Objective: Output as a JSON list of strings the lines of the listing below, from the line with "Task: Click the mihe_key variable name field" to the line with "Action: pyautogui.click(x=651, y=238)", with one string per line and blank lines omitted.

◆ ◆ ◆ ◆ ◆ ◆ ◆

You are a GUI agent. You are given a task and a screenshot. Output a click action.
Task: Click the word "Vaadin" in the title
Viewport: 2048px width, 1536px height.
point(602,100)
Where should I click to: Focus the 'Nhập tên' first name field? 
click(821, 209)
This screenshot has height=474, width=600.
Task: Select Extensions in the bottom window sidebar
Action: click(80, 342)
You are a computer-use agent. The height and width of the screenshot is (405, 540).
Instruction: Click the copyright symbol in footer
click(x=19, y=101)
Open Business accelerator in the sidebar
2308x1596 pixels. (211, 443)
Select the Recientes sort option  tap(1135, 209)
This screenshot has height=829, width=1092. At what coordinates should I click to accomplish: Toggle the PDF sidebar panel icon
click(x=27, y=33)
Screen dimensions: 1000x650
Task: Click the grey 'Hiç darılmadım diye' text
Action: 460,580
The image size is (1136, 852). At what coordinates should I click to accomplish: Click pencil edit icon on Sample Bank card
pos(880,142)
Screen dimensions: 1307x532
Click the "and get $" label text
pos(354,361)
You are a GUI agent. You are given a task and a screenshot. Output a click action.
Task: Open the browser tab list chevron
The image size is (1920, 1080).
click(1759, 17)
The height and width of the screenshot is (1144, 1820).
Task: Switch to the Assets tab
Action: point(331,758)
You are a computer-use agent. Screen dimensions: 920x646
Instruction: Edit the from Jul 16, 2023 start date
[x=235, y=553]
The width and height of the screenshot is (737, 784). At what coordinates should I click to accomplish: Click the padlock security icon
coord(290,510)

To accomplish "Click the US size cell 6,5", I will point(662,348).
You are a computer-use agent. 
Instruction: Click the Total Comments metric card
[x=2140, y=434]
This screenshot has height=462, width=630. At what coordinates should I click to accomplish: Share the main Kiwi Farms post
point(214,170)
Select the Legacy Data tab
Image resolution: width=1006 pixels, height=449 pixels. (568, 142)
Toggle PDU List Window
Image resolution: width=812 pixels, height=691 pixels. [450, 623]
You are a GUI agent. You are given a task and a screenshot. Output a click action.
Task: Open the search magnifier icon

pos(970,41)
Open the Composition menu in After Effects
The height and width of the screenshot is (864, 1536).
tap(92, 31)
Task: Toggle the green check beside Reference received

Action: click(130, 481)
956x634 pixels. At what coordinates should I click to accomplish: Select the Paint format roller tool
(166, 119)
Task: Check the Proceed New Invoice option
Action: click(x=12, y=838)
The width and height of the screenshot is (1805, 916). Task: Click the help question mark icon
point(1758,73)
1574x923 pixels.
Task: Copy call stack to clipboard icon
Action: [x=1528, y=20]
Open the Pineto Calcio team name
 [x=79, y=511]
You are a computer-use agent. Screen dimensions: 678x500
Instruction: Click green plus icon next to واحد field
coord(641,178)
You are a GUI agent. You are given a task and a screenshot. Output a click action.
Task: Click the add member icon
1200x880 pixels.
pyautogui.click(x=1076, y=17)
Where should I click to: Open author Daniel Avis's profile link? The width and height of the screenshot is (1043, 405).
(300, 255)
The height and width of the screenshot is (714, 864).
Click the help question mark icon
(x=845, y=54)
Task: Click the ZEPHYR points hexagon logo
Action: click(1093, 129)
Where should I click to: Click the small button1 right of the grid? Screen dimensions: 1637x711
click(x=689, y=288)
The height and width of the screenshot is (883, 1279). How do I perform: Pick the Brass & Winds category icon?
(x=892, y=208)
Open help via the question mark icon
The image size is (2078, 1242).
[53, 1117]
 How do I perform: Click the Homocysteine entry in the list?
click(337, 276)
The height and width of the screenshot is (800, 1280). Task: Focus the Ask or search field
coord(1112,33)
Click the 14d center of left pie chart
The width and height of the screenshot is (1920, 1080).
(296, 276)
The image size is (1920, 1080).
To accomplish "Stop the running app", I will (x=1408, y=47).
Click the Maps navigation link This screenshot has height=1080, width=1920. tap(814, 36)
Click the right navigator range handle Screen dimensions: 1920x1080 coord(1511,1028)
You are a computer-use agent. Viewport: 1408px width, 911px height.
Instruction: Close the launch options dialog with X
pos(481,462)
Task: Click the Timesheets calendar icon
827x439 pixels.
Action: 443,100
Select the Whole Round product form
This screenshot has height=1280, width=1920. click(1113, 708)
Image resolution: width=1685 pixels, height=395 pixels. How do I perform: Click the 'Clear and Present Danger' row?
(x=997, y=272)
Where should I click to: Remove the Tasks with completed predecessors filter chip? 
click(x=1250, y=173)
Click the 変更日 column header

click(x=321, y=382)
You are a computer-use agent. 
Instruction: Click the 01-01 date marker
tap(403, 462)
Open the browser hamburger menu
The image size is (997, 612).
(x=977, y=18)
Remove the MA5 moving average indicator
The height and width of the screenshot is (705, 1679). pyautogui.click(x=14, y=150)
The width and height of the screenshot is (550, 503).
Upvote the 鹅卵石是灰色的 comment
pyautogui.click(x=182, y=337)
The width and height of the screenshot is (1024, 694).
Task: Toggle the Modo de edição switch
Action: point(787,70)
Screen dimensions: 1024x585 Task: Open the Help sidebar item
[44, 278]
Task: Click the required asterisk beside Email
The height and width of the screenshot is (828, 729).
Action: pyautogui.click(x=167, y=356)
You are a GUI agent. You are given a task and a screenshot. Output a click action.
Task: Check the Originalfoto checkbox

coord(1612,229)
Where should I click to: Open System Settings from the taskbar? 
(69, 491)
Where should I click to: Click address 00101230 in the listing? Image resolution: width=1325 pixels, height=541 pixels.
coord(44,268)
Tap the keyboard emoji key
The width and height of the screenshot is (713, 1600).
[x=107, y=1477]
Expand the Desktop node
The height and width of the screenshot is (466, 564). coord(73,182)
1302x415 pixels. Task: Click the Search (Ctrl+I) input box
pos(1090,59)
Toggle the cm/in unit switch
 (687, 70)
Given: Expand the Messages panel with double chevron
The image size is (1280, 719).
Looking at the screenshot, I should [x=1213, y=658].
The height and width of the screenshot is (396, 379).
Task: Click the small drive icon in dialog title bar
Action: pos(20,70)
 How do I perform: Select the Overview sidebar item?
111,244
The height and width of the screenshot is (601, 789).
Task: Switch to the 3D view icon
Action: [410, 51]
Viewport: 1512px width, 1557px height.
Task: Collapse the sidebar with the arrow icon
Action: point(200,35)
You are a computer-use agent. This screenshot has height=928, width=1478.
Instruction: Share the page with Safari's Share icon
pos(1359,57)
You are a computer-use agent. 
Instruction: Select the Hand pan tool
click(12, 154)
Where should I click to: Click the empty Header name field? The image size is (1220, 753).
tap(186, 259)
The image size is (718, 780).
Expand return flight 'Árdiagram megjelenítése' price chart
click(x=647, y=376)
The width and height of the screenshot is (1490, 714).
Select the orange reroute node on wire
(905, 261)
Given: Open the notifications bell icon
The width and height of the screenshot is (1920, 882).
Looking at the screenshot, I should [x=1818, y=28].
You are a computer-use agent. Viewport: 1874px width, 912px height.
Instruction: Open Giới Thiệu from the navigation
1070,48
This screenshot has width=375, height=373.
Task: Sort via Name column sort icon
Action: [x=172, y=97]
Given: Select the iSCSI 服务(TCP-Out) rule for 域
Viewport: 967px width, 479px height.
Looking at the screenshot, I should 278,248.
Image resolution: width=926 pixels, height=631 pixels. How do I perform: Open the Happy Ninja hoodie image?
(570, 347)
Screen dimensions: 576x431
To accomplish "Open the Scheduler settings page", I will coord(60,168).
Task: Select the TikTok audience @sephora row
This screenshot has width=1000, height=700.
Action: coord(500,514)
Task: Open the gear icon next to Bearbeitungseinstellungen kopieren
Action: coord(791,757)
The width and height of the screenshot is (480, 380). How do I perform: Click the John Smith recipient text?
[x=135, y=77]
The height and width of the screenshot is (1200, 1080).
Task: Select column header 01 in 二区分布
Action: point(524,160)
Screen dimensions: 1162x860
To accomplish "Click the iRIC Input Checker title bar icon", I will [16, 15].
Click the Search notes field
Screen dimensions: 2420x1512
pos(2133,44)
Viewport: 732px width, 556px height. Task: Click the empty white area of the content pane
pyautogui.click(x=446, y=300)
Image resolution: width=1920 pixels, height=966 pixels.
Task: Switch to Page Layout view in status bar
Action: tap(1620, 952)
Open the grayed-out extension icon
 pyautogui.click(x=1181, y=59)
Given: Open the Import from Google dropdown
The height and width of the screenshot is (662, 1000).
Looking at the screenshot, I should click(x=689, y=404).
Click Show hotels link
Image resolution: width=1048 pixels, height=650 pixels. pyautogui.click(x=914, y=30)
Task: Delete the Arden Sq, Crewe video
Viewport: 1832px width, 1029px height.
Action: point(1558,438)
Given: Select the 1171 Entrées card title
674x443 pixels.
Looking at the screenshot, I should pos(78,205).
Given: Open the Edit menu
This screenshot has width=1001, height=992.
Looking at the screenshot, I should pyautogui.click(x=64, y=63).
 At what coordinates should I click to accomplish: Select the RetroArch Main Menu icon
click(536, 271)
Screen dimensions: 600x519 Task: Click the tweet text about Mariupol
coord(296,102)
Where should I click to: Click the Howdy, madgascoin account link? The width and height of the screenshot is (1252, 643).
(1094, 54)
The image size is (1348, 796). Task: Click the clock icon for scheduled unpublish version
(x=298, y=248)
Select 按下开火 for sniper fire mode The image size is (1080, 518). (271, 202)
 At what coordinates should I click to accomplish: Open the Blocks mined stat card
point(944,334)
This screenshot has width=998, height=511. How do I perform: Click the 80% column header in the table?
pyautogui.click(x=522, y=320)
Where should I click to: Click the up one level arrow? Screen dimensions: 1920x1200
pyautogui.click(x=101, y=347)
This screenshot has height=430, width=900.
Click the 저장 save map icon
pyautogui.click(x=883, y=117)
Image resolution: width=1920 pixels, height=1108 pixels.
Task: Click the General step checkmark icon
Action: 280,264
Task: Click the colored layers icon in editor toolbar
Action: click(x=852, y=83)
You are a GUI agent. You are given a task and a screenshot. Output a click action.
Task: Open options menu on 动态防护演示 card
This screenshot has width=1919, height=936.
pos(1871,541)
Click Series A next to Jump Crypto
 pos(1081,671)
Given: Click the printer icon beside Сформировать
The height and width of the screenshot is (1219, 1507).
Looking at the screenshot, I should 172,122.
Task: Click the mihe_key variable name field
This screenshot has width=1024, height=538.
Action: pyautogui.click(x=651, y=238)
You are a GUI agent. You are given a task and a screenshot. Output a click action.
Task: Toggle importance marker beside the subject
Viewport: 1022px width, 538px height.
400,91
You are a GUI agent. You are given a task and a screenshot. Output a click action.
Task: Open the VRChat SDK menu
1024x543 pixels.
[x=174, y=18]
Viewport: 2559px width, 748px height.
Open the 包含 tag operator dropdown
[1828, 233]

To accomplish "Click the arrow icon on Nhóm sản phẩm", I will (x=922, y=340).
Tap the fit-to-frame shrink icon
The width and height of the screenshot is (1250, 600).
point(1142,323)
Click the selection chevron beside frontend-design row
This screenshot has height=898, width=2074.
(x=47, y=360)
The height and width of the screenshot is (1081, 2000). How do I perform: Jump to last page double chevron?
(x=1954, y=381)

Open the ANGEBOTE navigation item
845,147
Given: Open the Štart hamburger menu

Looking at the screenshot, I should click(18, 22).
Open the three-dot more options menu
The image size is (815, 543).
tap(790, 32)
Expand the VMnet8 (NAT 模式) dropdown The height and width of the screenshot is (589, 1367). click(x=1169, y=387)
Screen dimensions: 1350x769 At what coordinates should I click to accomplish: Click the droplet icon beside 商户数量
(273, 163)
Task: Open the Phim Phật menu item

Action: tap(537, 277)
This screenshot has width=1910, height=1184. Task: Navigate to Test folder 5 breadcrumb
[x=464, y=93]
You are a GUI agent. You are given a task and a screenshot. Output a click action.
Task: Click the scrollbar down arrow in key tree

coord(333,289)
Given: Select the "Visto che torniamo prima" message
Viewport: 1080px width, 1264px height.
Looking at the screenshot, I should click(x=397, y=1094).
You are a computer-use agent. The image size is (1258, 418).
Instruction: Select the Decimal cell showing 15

◆ ◆ ◆ ◆ ◆ ◆ ◆

Task answer:
[
  "Task: Click the mihe_key variable name field",
  "This screenshot has width=1024, height=538.",
  "Action: pyautogui.click(x=651, y=238)"
]